Guided self-refinement for grounded RAG at small scale

Two working papers on whether inference-time self-refinement can improve citation faithfulness in retrieval-augmented generation when the backbone model is small ($\leq 4$B parameters). Phase 1 studies a cheap lexical heuristic; the extended paper adds token-level mechanistic attribution and a cross-backbone replication on Llama-3.2-3B. Evaluated on ALCE-ASQA and GaRAGe with Qwen3-4B. Both papers are shareable pre-prints; the extended version is a work in progress.

Papers

Phase 1 — heuristic refinement

19 pages · self-contained

Compares six refinement conditions on Qwen3-4B over ALCE-ASQA (5 retrieved passages, mostly relevant) and GaRAGe (15 retrieved passages, mixed relevance).
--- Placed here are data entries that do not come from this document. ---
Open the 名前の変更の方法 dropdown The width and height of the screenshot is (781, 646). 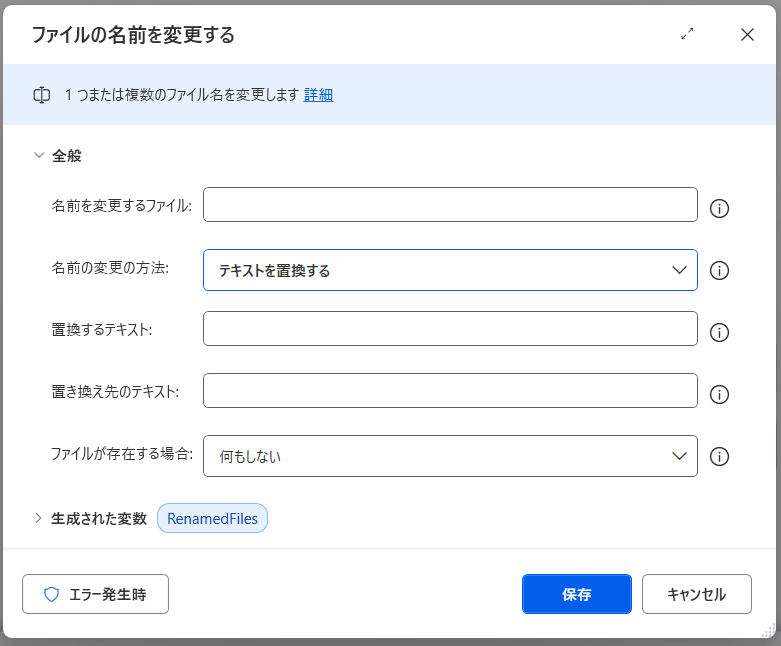tap(450, 270)
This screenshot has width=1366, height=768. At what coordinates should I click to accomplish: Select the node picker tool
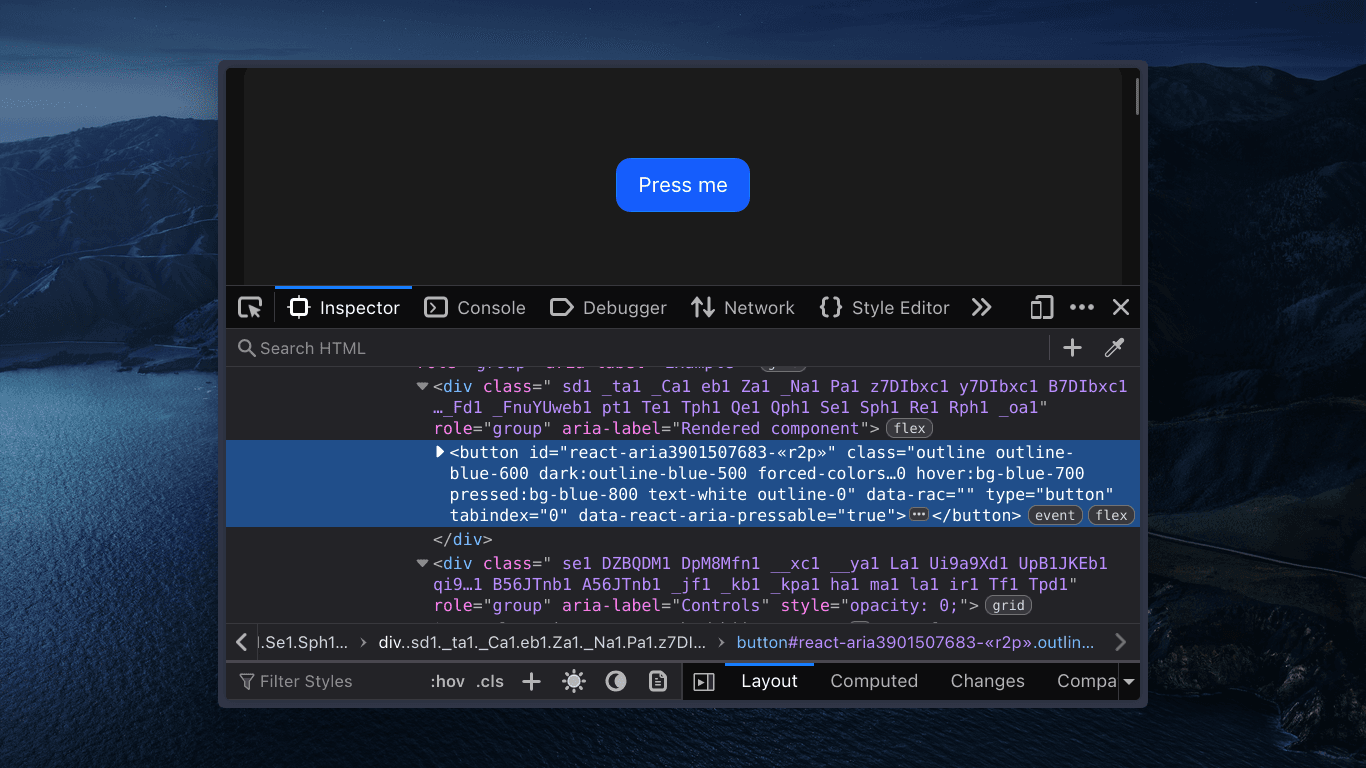249,307
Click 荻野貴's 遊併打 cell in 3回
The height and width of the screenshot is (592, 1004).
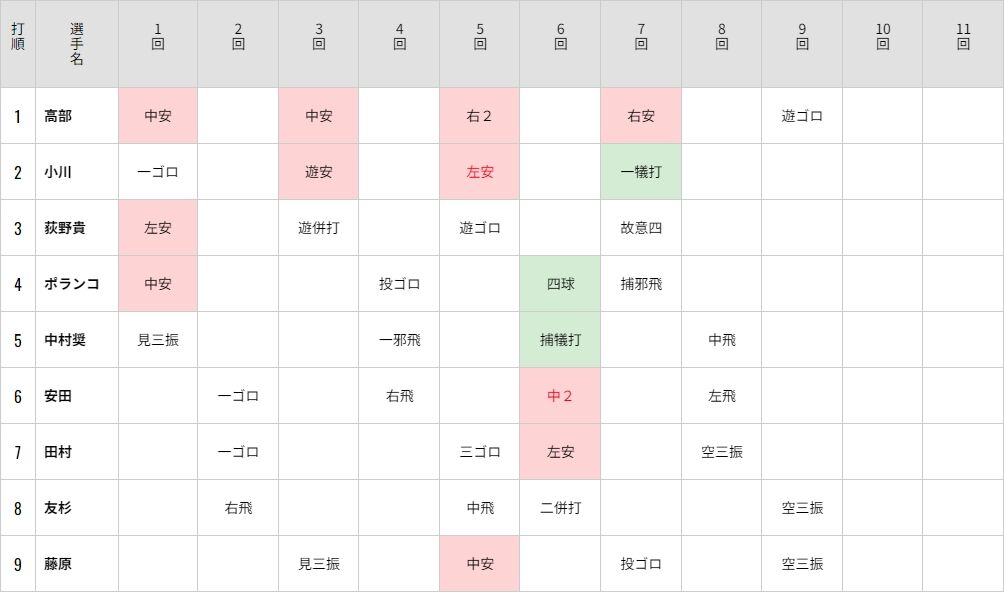[318, 228]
Headline findings: (1) Self-Refine degrades citation precision on clean retrieval by $9.37$ NLI points ($p<0.01$); (2) a twenty-line passage-overlap heuristic beats Self-Refine on both benchmarks and beats the no-refinement baseline on GaRAGe by $+7.09$ RFCP points; (3) STR-EM is blind to all of this. Includes a deployment-oriented decision tree and an AML worked example.

PDF ~404 KB TeX ~65 KB

Extended paper (v3) — attribution-guided refinement + cross-backbone

42 pages · supersedes Phase 1 · work in progress

Extends Phase 1 with three additions. (a) An attempt to replace the lexical heuristic with token-level DynamicLRP attribution, its failure on Qwen3-4B, and a pivot to plain input$\times$gradient. (b) A critique-prompt ablation identifying the "binary-trigger insight": attribution's value is in \emph{when} to refine, not \emph{what} to criticize. (c) A cross-backbone replication on Llama-3.2-3B using LXT v2.1's AttnLRP, which reproduces the Self-Refine advantage directionally but not the beats-baseline advantage (Qwen3-specific). Honest negative results documented throughout.

PDF ~681 KB TeX ~138 KB

Access & sharing. These drafts are shared with colleagues for feedback and are not yet intended for public distribution. Please do not circulate the URL or the files beyond the intended audience. Feedback is welcome.